The Ganges – a river so revered that she is worshipped as a goddess by Indians. Yet the world’s third largest river is highly polluted by the 400 million people who live on her banks.

Journalist, author and FCC board member Victor Mallet discussed the threats facing India's Ganges river. Photo: Sarah Graham/FCC Journalist, author and FCC board member Victor Mallet discussed the threats facing India’s Ganges river. Photo: Sarah Graham/FCC

And, ironically, part of the reason for this abuse of the sacred river is its goddess status: many Indians simply believe that there is nothing they can do to harm it, said journalist and author Victor Mallet during a club lunch on his new book, River of Life, River of Death: The Ganges and India’s Future.

The book, the result of years fo research on the environmental issues affecting the Ganges – believed to be the embodiment of Ma Ganga, Hinduism’s mother-goddess – explores how India’s government could derive “co-benefits” in other areas of society by sanitising the river, such as creating jobs and lightening the burden on healthcare.

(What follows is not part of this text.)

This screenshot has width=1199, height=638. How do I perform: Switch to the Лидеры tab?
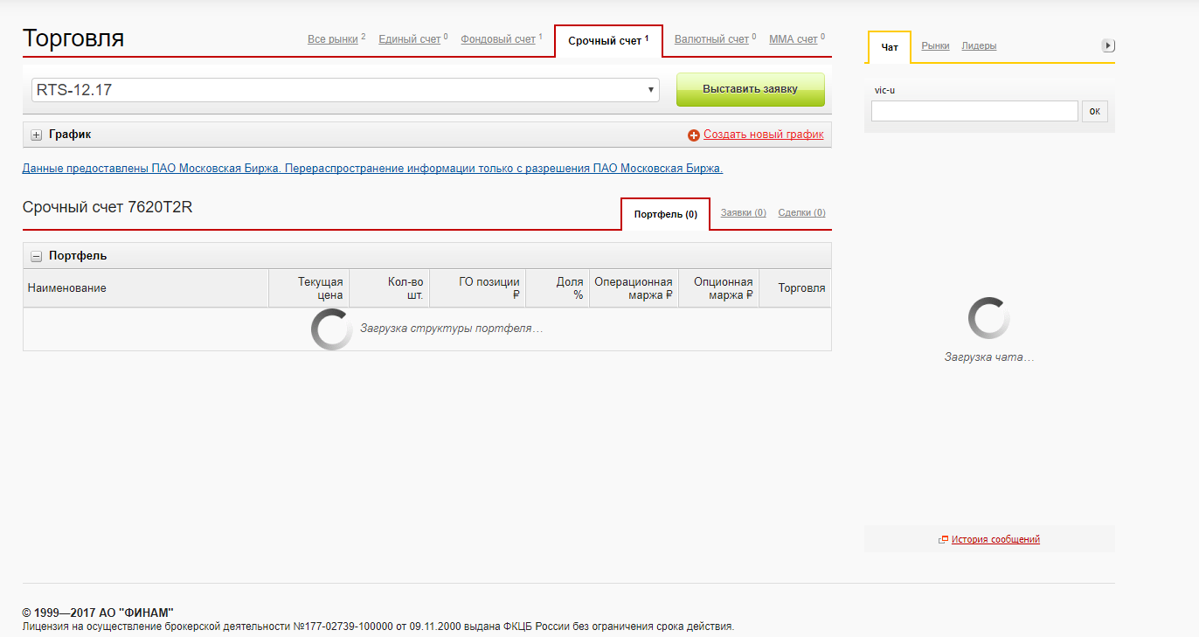coord(980,45)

“Indians are killing the Ganges and, in turn, the Ganges is killing Indians,” Mallet, an FCC board member, explained.

Flowing from the eastern Himalayas, through the Plain of North India and into Bangladesh, the river is now under serious threat from human sewage, toxic waste, antibiotics, fertiliser and pesticides, he said. A series of dams along its course means that, in places, it can sometimes run dry outside of monsoon season. And a lack of accountability within successive Indian governments has played a large part in the decline of the river, Mallet added.

However, Mallet is optimistic that the river can be saved. He draws comparisons with other rivers such as the Thames and the Rhine, once both heavily polluted but now home to thriving ecosystems. He was also hopeful that India’s prime minister, Narendra Modi, would deliver on his promise of cleaning up the river.

“He’s very much committed verbally to doing this,” Mallet said, “but there’s a debate as to whether he could have done more.”

Mallet noted a further problem: that the campaigners he had spoken to in India during his extensive research for the book had turned out to be the same people who had spoken to writers decades before – indicating that “a lot of young Indians are not really engaged in what should be an important mission”.

He concluded: “There are small signs of progress but the biggest push has not started yet.”